- **PROMPT**
Copy the lines from the one containing "You are a GUI" through the one containing "[x=356, y=141]", inclusive, substituting "screen capture" for each "screenshot" and changing nothing else. Leave the pictures out.

== EXERCISE DATA ==

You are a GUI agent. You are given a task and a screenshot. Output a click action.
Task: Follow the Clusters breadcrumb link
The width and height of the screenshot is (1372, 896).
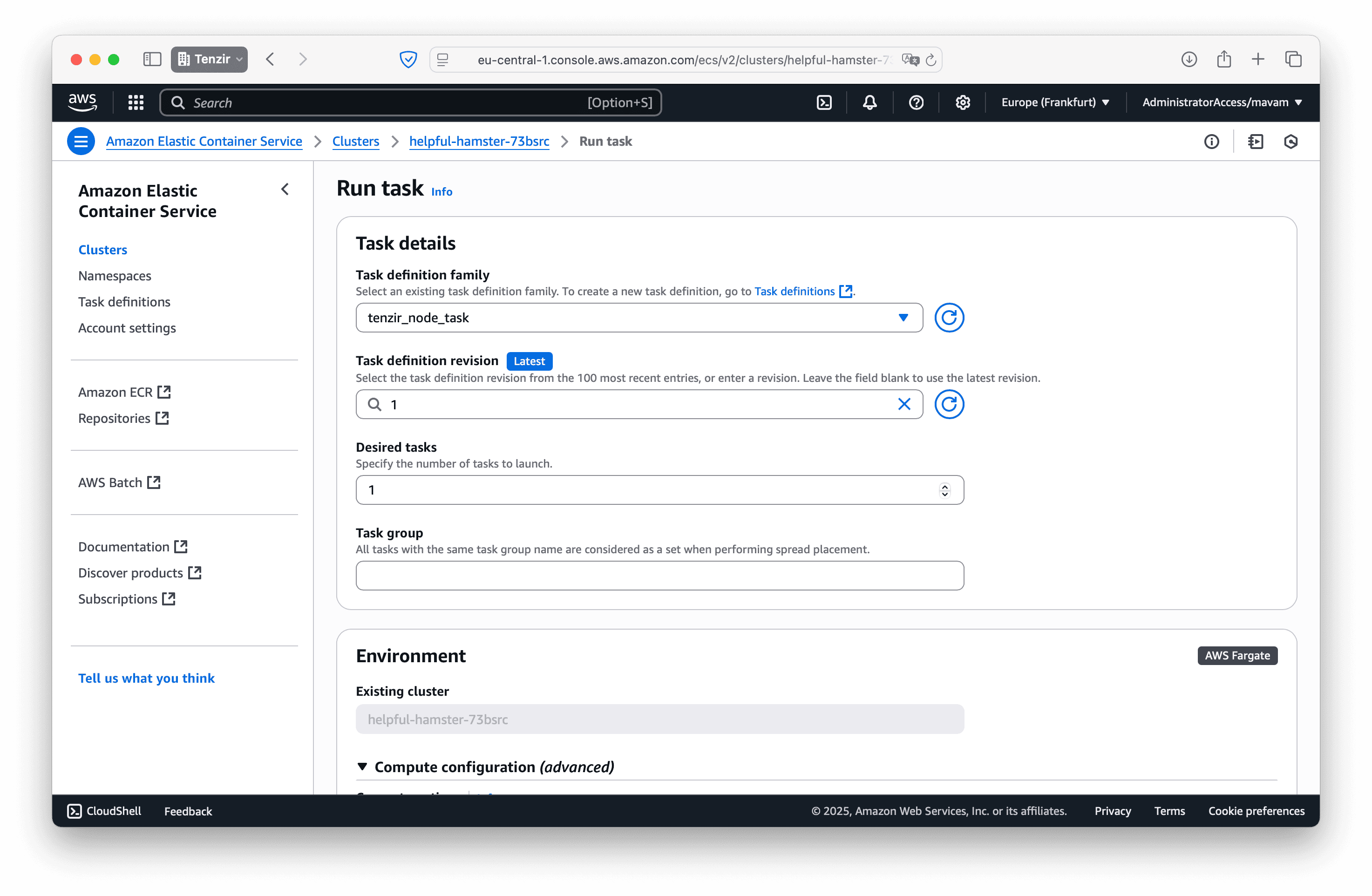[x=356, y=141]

===
== EXERCISE DATA ==

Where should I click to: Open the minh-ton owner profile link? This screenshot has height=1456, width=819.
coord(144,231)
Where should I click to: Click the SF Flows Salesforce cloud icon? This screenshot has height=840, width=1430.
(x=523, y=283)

===

- **CORRECT RESPONSE**
You are a GUI agent. You are given a task and a screen capture. Output a click action.
Task: Follow the Clusters breadcrumb link
The width and height of the screen capture is (1372, 896).
[x=356, y=141]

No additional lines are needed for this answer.